History of the Wolverine
The U.S.S. Wolverine, originally named U.S.S. Michigan.
U.S.S. Michigan was the first iron-hulled warship in the U.S. Navy and the first of her kind on the Great Lakes. Built in Pittsburgh and re-assembled in Erie, she was 167 feet long, displaced 450 tons, and was powered by side-paddlers and sails. Michigan provided a formidable and grand naval presence on the Great Lakes.
After the War of 1812, many Americans had continued to distrust British intentions in Canada and argued for continued military protection of the U.S. northern border. With the British sympathetic towards the Confederacy during the U.S. Civil War, those fears worsened. During the Civil War, U.S.S. Michigan guarded a prison camp for Confederate soldiers on Johnson’s Island, near Sandusky, Ohio. At one point, the Confederacy planned to capture Michigan and launch an attack on the Union from the north. The captain and the crew of Michigan discovered and foiled the plan.
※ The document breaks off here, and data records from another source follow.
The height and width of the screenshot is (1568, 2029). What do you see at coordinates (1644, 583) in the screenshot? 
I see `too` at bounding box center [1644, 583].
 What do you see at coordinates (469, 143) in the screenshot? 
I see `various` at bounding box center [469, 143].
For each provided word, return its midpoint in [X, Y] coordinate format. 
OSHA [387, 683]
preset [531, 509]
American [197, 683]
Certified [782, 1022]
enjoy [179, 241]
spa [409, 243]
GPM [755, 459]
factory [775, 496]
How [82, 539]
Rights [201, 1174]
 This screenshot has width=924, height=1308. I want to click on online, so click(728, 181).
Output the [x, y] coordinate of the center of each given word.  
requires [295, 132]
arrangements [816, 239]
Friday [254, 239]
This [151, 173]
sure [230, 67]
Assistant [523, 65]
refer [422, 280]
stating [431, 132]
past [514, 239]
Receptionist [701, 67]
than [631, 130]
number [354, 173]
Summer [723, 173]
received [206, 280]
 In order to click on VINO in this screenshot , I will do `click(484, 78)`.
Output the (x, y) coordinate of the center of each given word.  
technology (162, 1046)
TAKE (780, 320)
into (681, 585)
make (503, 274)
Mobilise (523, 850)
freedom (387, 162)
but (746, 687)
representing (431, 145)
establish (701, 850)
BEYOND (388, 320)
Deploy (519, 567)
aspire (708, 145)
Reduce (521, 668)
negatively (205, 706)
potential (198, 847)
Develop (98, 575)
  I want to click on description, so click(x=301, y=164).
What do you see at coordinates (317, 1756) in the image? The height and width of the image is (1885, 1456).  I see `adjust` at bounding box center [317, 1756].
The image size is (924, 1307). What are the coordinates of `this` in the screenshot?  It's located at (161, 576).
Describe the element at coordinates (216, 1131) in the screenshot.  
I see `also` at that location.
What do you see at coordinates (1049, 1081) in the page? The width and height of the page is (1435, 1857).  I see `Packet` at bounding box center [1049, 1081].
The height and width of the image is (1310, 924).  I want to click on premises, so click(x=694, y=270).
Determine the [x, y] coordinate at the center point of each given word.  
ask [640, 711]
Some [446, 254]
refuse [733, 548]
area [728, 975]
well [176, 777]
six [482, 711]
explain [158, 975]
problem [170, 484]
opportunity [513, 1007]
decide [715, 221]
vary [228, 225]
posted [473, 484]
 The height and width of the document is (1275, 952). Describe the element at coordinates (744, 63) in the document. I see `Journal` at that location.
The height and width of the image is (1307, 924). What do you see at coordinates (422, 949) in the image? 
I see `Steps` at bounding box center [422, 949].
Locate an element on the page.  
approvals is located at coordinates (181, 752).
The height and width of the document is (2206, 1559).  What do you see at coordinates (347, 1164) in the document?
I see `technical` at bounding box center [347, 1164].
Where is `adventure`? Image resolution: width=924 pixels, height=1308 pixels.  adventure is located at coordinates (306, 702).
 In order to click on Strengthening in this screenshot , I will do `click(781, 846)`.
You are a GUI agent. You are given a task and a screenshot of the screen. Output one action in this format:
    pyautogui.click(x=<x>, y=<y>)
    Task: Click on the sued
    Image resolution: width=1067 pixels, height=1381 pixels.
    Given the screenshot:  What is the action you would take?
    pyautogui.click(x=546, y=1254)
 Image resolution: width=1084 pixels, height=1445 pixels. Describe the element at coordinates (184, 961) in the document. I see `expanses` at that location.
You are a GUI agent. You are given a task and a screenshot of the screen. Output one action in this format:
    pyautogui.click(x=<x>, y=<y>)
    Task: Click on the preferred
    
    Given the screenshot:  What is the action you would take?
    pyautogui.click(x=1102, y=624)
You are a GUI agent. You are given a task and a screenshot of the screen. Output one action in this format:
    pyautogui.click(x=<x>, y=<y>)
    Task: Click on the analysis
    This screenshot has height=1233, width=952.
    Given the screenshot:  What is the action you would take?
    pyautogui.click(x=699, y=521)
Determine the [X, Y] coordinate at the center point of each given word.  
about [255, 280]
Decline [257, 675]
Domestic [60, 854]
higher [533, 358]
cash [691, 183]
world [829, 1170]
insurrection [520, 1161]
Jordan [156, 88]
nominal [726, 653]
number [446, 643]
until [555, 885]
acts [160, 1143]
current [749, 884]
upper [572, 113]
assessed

In 1905, she was renamed U.S.S. Wolverine when a new battleship was commissioned as U.S.S. Michigan. During the 1913 Centenary commemoration of the Battle of Lake Erie, the Wolverine had the honor of towing the reconstructed Niagara around the Great Lakes in a grand patriotic celebration.
Despite the earlier personal pleas of President and former Navy man Franklin Delano Roosevelt, the U.S.S. Wolverine was scrapped in 1949 when local efforts to save her finally exhausted. Her prow, displayed but exposed to the weather on State Street in Erie, was saved from the scrapman’s torch.
On February 26th 1998, the prow was moved to its new home on the First Mezzanine Level of the Erie Maritime Museum. The prow underwent an extensive restoration that included welding, scraping, painting, and refitting of her scrollwork. The Wolverine exhibit is certain to be popular with Erie residents, naval enthusiasts, and historians.